§ EXCERPT PROVIDED
····················
Health and wellness experts practice exclusively at Erickson Living communities all over the U.S. Dr. Tremaine received his bachelor’s degree from the University of California in Santa Barbara, Calif., and his medical degree from the University of California in San Diego. He completed both his residency and geriatric fellowships at Baylor College of Medicine in Houston, Tex. Board-certified in internal medicine and geriatrics, he joined Eagle’s Trace in November 2011.

Q: I have tried medications for overactive bladder, but the side effects are intolerable. What else can I do to treat this embarrassing problem?

A: Overactive bladder, also called stress incontinence, happens when muscles that control the flow of urine contract or spasm no matter how much urine is in your bladder. It can occur for many reasons, including bladder conditions such as stones, inflammation, or cancer. Some people develop overactive bladder because of nerve injury, which can result from stroke, trauma, or diseases such as Parkinson’s disease and diabetes. The most common class of medications (called anticholinergics) to control it can have unpleasant side effects, but there are a few other medications that may not affect you as much.
····················
§ DATA EXTRACTS
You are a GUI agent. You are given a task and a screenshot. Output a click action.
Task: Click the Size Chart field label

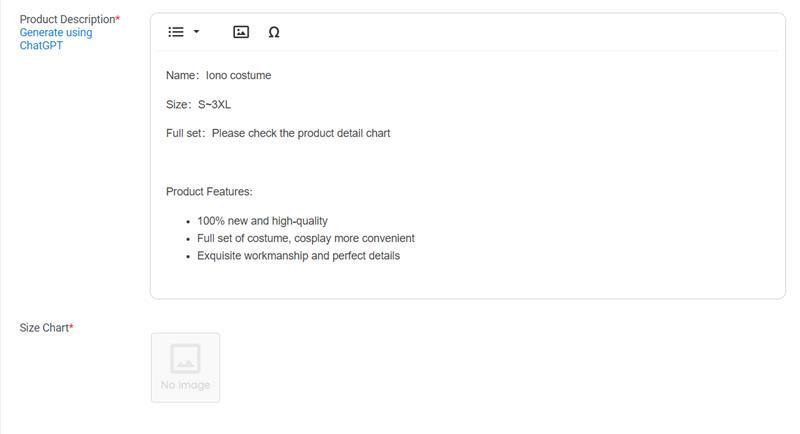[x=46, y=328]
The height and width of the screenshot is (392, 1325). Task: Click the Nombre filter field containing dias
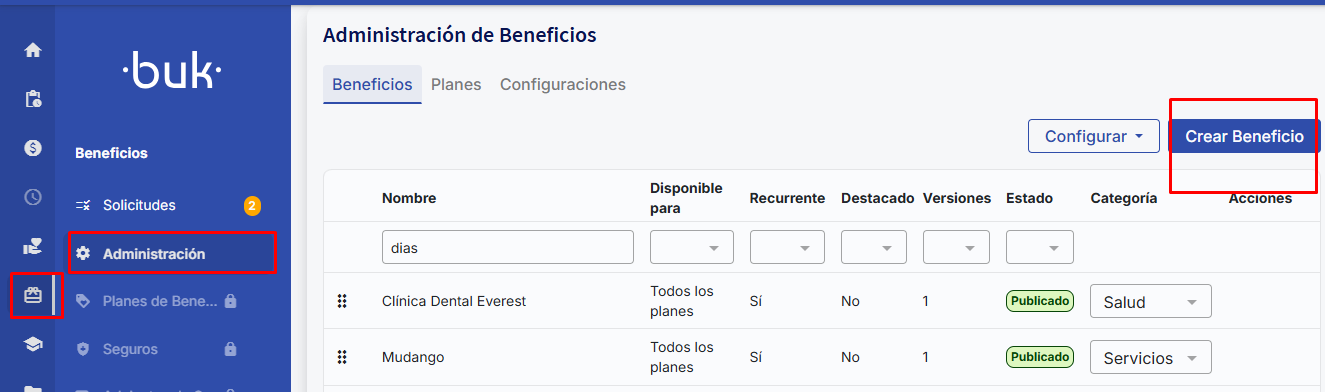508,247
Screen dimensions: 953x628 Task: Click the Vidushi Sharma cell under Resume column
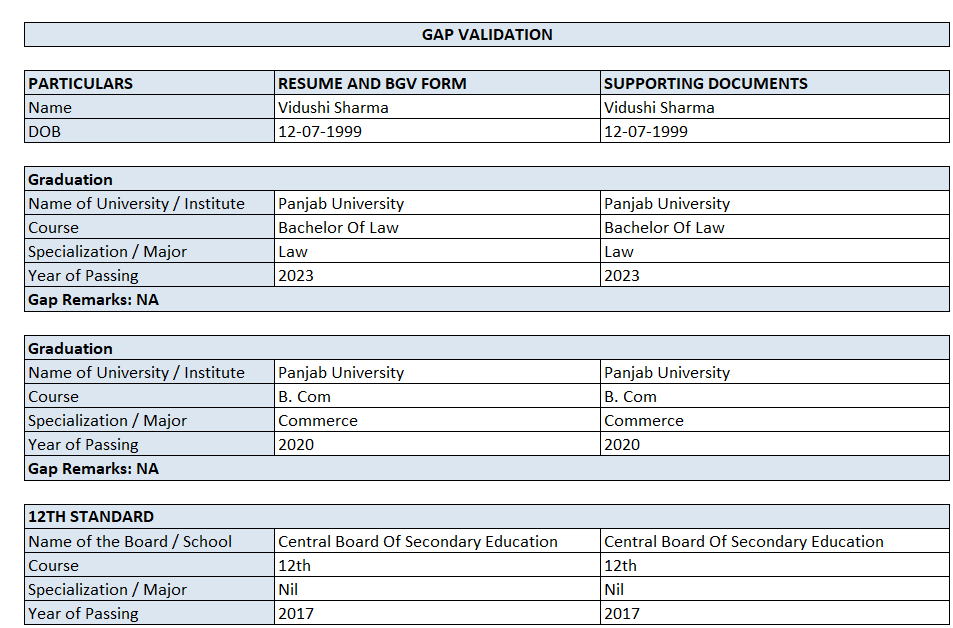click(x=437, y=107)
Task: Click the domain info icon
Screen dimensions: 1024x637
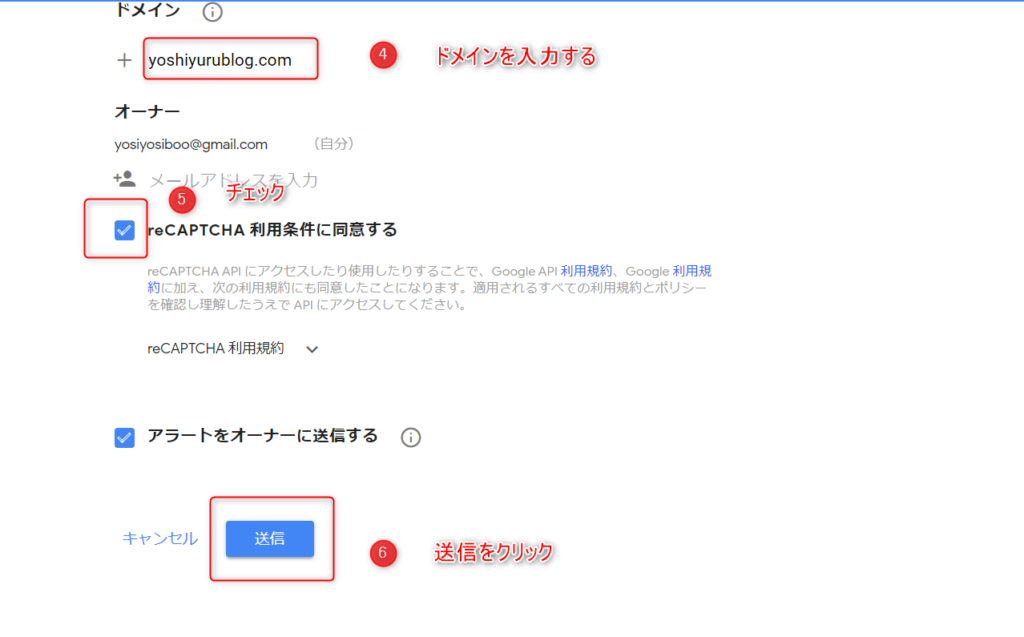Action: [212, 12]
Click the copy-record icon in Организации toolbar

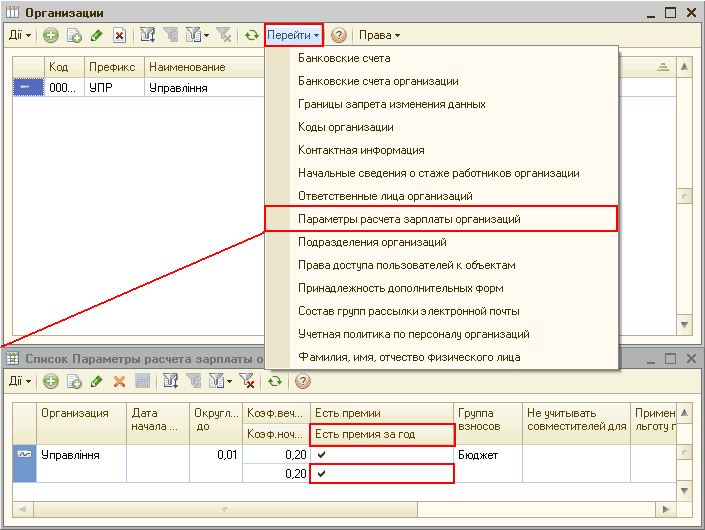(x=74, y=36)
····················
§ TASK TO CARRY OUT
From the overactive bladder text, reproduce word for word the passage between "Health and wellness" and "this embarrassing problem?", inclusive.

§ WRITTEN RESPONSE
Health and wellness experts practice exclusively at Erickson Living communities all over the U.S. Dr. Tremaine received his bachelor’s degree from the University of California in Santa Barbara, Calif., and his medical degree from the University of California in San Diego. He completed both his residency and geriatric fellowships at Baylor College of Medicine in Houston, Tex. Board-certified in internal medicine and geriatrics, he joined Eagle’s Trace in November 2011.

Q: I have tried medications for overactive bladder, but the side effects are intolerable. What else can I do to treat this embarrassing problem?